#### Stated goal
Gather every line of the rows that contains the word "width". Case counts.

#### Provided data
— BEGIN —
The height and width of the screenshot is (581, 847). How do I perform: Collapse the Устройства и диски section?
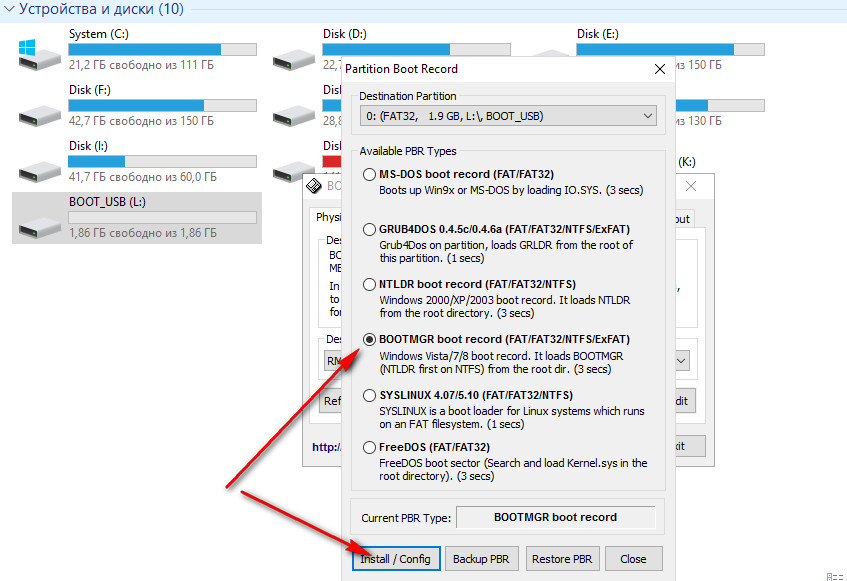pos(6,12)
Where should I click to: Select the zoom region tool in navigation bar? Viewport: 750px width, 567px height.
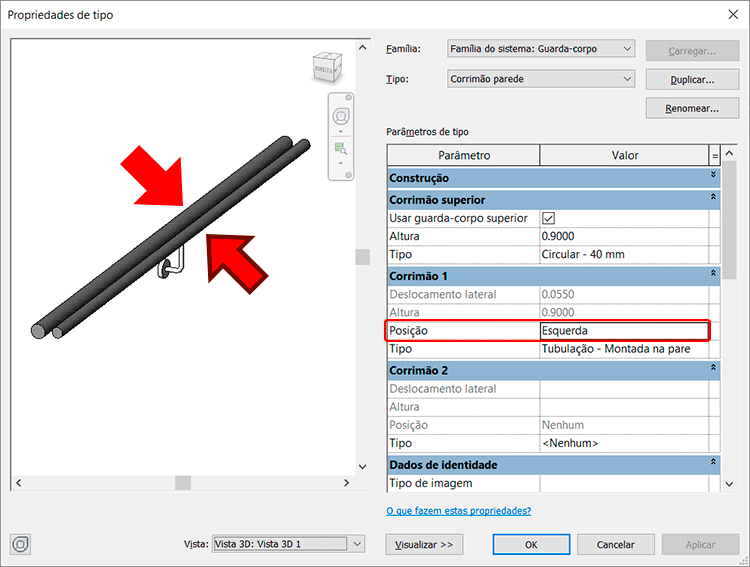pyautogui.click(x=340, y=148)
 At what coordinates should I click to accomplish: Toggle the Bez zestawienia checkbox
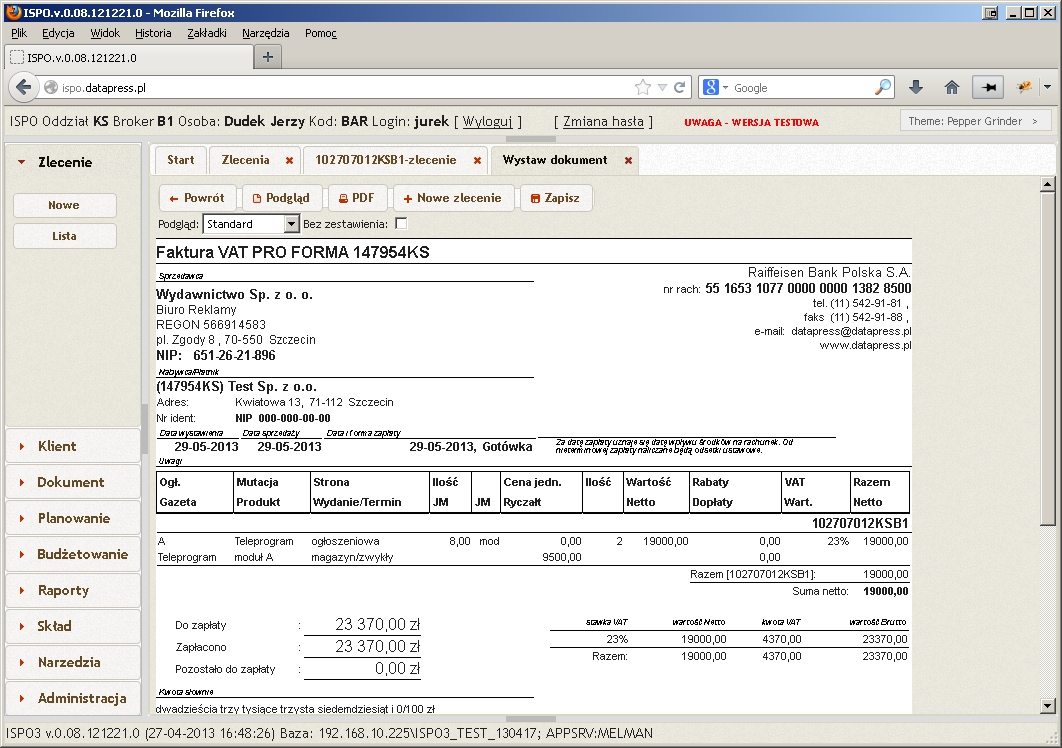(401, 224)
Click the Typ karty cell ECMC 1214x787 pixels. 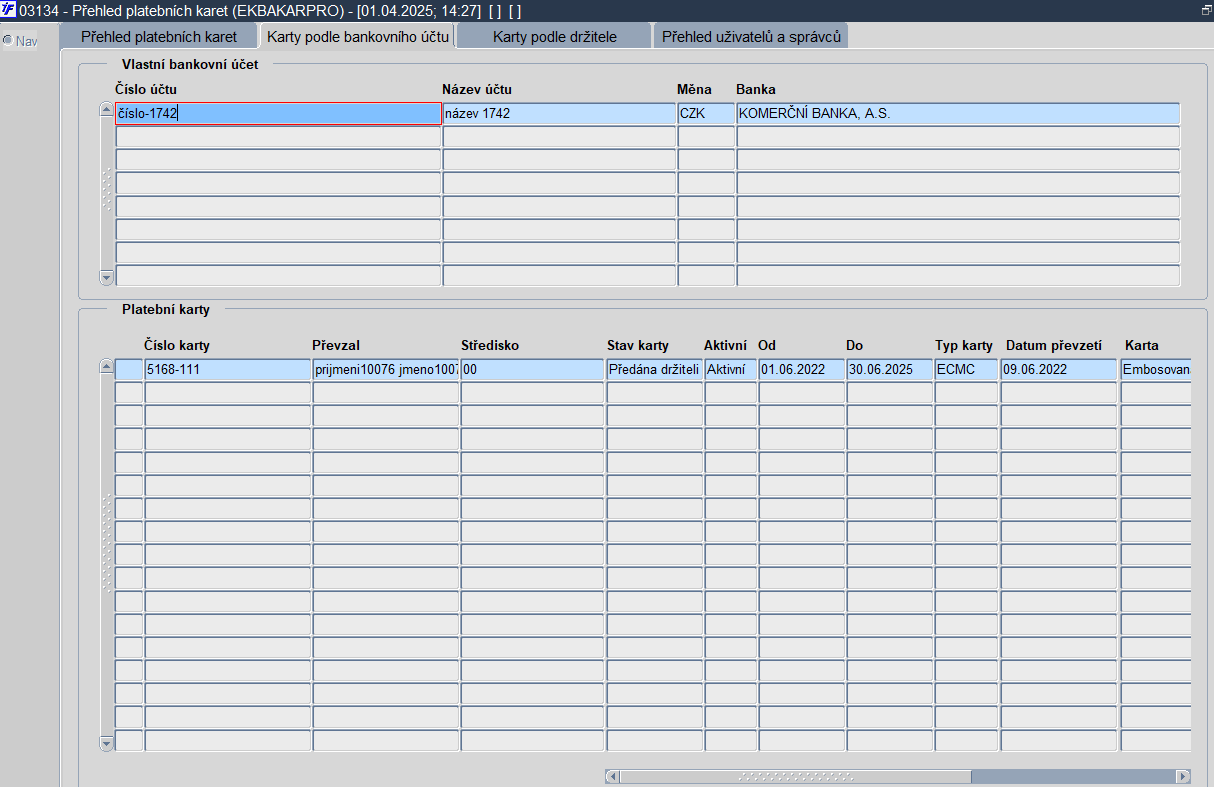tap(966, 369)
— END —
#### Exercise solution
The height and width of the screenshot is (581, 847). How do I perform: Collapse the Устройства и диски section?
Where should I click to: Select the zoom region tool in navigation bar? Viewport: 750px width, 567px height.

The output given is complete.